From his baby-puke hatchback Chevette to his cherished black Firebird, to his box, boat-white Grenada with the crimson interior which he loved to demonstrate was plush enough to leave a fossilized handprint in, to his current family dumpster, the song played on endless loop to justify his detached recklessness. The song unified his reflexes, smoothing out sudden brakes and lunges.

Or, in another key, “Mel, lite beer to waist, thumbs through belt loops, tilted forward and back. She felt it coming in the air tonight.”

At points this lapses into high theory, informed by literary knowledge, as when Queen’s “Under Pressure” inspires this comparison: “The terror of knowing what the world is about, yeah, the world all at once, Gaia, Borges’s ‘Aleph,’ and Jesus, of course these people on the streets scream to be let out, like a Hieronymus Bosch, let me out from the fruit of knowledge, the burden of five senses, time. Shit,” a riff that expands, and deepens into:

This is ourselves. So perfectly simple and what could be left to say? The promise of rock ‘n’ roll, what religion might’ve once done, transcendence and redemption fulfilled through form. And instrumental, the words only in her head, karaoke production values slightly off in a way she could never explain specifically, maybe executed perfectly and only the circumstances of the recording proven singular, Borges’s Pierre Menard, tones familiar but different. In the act of this conclusive achievement of the promise of the rock form, ‘Under Pressure,’ the promise of karaoke is also fulfilled.

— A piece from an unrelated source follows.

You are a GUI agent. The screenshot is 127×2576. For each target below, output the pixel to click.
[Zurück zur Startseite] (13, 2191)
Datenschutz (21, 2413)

And at other points music and its functions—salve, analgesic, even avatar—play out the banal tragedies that are this novel’s central, and humanely considered, subject:

Two young women, secretaries, Mel guessed, in gym shoes and ironed dresses with wide solid watches of color, couldn’t stop laughing long enough to complete a sing line of ‘Baby Got Back.’ Didn’t even try, by the end of the song. When either of them heard herself or the other amplified for even a second, she’d laugh so hard, pull the microphone away as if her friend required defending from amplification. This repression, by the second half of the song, turned to desperate hamminess as a means to conceal their shared excessive bashfulness. One bent over, hands on knees, and shook her ‘back’ at the audience while the other bent over, hands on knees, occasionally attempted to quell her laughter long enough to stand up and slap the other. Gus, Norman, Mel, and Will all shook their heads to each other regretfully. Everyone in the room felt that only feeling worse than shame: shame for another who doesn’t know well enough to be ashamed.

Savor that poignant yet cringing “shame for another who doesn’t know well enough to be ashamed.” To name such an emotion is one thing, to convey it, something more. And this thick book, bounding over territory—from the nostalgic smell of dust in a grandmother’s home, memories of the meals she’d make, to the physical rush of smashing the faces of other men, having one’s own body wracked and bruised, beaten open and bloodied—identifies, contextualizes, and hones this feeling, offering in its assortment of characters a range of lenses onto such a sentiment, such a human condition. The cringe is central here, the visceral engagement with the pain of others, even or especially when they don’t know well enough to feel that pain. The asshole dad making a spectacle of himself on the sidelines of his kid’s game, the sweaty drunk humiliating himself in public—Kinsella doesn’t just give us these scenes from some distance, he leads us to get to know the people involved, to feel with and for them. This book’s cover, camouflaging the text as some mass-produced, sun-bleached relic of a lost era, belies the ambitious and affecting work of literature inside.